Toward the end of Fallout: New Vegas’ development, I found myself saying that a lot. The NavMesh is what characters use to figure out how to path around the world.  The NavMesh’s little triangles cover every walkable surface and carefully — hopefully — avoid obstacles in the environment.  If there’s no NavMesh linking two points, characters can’t find their way between them.  And if a characters somehow finds itself off of the NavMesh, that’s a whole lot worse.  Bad things happen, including the game crashing.

While there are “auto-NavMesh” tools in GECK, that isn’t how good NavMesh gets generated.  It gets placed by hand, along with all of the rocks, Joshua trees, and tumbleweeds of the Mojave Wasteland.  In a few weeks, when you start off on your adventures through Fallout: New Vegas, I’d like you to consider that every single thing you come across was put into that world by someone on the New Vegas development team at Obsidian. Every tin can, every fire gecko, every Legion Vexillarius, every box of 10mm ammo. Everything. The Mojave Wasteland started as a greyscale image turned into a “height map” for generating the raw clay of terrain that, in the final tally, hundreds of people labored over for a year and a half. If you have the time, take a look at the credits. Not until the end of the project, when I watched that list roll by, could I fully appreciate the scope of this team’s efforts.

I enjoy talking about our work and I have the good fortune to be able to do so to the press and fans, but I worry that it obfuscates the immense volume of human time, headaches, frustration, and creative passion that goes into making something of this scale. This is not the result of one person’s ideas, the fruit of one person’s labor.
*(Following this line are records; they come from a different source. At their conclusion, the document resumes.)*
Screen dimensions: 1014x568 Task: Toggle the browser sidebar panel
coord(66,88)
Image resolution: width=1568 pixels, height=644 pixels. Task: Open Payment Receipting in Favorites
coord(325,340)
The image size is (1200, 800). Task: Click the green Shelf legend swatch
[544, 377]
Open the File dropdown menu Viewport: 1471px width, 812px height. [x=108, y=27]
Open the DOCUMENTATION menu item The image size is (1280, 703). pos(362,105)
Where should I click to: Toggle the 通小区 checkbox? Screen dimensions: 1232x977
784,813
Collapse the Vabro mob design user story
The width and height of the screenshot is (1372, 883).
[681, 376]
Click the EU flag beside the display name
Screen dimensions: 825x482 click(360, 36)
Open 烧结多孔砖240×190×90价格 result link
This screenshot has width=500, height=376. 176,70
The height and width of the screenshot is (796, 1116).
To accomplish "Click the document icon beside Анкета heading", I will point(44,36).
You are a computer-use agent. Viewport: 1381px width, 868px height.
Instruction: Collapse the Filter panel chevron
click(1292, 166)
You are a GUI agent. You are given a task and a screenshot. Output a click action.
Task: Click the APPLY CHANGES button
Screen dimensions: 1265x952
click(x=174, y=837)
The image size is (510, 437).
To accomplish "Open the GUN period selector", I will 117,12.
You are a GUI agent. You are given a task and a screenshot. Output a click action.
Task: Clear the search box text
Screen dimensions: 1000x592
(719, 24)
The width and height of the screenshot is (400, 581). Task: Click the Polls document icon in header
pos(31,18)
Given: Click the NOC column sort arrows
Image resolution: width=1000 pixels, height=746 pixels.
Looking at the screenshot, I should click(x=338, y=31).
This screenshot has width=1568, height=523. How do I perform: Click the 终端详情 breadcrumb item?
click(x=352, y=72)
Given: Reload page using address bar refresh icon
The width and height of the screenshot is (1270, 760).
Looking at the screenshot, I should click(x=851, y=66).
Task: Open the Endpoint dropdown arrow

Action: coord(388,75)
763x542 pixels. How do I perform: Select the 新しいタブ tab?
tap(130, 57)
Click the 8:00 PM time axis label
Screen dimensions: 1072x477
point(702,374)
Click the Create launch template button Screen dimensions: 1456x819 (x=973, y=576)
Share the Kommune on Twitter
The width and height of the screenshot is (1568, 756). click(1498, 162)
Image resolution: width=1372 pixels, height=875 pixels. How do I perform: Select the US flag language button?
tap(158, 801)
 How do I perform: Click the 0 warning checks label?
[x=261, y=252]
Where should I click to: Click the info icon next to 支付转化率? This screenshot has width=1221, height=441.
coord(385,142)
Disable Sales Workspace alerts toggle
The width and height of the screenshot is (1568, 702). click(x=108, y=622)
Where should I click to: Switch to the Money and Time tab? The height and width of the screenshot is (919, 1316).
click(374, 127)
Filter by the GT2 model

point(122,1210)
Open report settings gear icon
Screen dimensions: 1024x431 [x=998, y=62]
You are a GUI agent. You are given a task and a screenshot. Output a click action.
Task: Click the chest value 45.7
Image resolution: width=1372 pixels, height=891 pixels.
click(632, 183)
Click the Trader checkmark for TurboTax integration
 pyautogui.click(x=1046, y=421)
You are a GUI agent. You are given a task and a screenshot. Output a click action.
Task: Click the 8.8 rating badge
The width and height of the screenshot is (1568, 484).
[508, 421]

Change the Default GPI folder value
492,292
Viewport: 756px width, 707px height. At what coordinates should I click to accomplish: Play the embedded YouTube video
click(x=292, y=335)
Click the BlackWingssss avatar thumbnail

And though the press and fans have emphasized the connection between the Obsidian of today and Black Isle of days gone by, I believe it diminishes the role of both Bethesda, in developing Fallout 3, and the myriad developers at Obsidian who are coming to Fallout for the first time. Without their creativity and drive, this game could never have been made.

We are all momentary heirs to and stewards of this small world. I can’t claim to have made it, but I’m glad I had the chance to stay here for a while. I am grateful for all of the many people who have gone before to light the way, and to everyone who came with me into the flickering darkness of the wasteland, guiding my oft-unsteady feet until we found our way back home.